San Francisco is quickly becoming the Manhattan of the west coast, with average rents often climbing to about $2500 a month. This surge in housing costs is reverberating in the city’s neighboring communities, with Oakland recording the second highest rising rents in the US in the past year.

For workers, the tidal rise in rents has pushed more and more people to live further and further from their jobs. For those who can’t afford to leave they are often forced to hand over an increasing share of their after tax pay to the landlord. The real estate and rental industry is salivating over potential profits. They act like their time has come. More people are lining up to buy or rent and their cash mountains grow bigger daily.

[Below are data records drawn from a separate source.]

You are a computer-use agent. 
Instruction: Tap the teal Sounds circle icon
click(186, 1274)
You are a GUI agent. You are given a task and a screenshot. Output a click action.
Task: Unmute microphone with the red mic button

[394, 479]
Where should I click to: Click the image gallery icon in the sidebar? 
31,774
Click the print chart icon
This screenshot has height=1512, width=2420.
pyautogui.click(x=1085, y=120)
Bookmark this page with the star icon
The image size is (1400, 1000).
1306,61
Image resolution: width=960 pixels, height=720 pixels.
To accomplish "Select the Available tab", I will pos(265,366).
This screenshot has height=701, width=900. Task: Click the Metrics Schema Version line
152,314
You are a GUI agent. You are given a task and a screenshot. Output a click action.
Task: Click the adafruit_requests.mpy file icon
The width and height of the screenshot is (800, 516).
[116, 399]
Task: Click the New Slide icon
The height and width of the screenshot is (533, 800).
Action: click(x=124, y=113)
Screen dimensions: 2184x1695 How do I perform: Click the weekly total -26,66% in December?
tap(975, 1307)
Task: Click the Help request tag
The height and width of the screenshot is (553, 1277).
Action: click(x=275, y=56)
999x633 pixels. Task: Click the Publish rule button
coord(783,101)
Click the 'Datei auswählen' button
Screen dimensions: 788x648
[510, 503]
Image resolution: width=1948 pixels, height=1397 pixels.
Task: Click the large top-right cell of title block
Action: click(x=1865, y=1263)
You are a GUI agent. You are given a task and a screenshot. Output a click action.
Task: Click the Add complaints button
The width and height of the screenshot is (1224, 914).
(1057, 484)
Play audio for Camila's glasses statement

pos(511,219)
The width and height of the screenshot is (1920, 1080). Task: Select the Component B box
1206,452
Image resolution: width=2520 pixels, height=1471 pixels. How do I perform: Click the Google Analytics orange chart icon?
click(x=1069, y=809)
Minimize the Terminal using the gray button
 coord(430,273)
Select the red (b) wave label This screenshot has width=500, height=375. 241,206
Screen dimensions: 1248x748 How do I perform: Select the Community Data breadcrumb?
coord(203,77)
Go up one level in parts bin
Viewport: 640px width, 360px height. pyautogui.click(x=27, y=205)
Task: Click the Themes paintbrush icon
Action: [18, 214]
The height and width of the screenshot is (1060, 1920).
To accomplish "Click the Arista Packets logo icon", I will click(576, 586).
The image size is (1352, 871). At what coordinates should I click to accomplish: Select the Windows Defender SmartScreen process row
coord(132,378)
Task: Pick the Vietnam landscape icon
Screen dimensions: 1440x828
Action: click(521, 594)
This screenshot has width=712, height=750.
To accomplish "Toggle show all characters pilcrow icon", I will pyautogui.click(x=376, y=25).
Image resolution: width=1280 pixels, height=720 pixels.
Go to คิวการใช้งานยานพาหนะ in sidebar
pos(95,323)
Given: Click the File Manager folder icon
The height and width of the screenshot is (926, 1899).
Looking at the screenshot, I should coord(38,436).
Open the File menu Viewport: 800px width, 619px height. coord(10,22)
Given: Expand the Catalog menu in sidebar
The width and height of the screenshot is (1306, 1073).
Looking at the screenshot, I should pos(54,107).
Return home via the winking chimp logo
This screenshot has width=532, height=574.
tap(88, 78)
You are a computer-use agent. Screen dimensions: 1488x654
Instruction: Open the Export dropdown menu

Many landlords are letting their buildings deteriorate knowing that their renters can’t afford to leave, or hoping that they’ll leave and they can fix them up and collect a windfall in raised rent.

Happy Homes is a property company that owns more than 30 Oakland buildings. SA activists that went door to door to build for a recent tenant meeting heard many shocking stories from tenants, corroborating what they could see with their own eyes: security gates falling off, torn window screens, peeling paint, strewn garbage. Tenants spoke of extensive mold due to leaking roofs and windows, uneven electrical output, weak water pressure, and stoves and fridges not working.

This is Oakland in 2015, where inequality is on par with an underdeveloped country.

At the tenant meeting organized by the Campaign for Renters Rights, tenants present echoed what had been heard throughout their flyering: if you call the landlord, you’ll be ignored or you’ll be given the runaround. If you organize, you’ll get results.

The shocker for our tenant meeting was that not only did the property manager show up, his presence initially intimidated tenants.  He brought with him a well-dressed guy we initially assumed was a lawyer, who described himself as a worker at Happy Homes. Naturally, they were quickly kicked out of the meeting. But, after their departure, one tenant organizer did a google image search of the multi-millionaire owner of Happy Homes; yes, that was him. The multi-millionaire had showed up at the tenant meeting. The owner of almost 200 units of housing was so petrified of his tenants organizing that he’d showed up to a basement meeting and was then kicked out.

Tenants and activists are now organizing another tenant-only meeting to plan their next step to end slum-like conditions and to begin to put a nail in the coffin of a world where the poor are treated like they just don’t matter.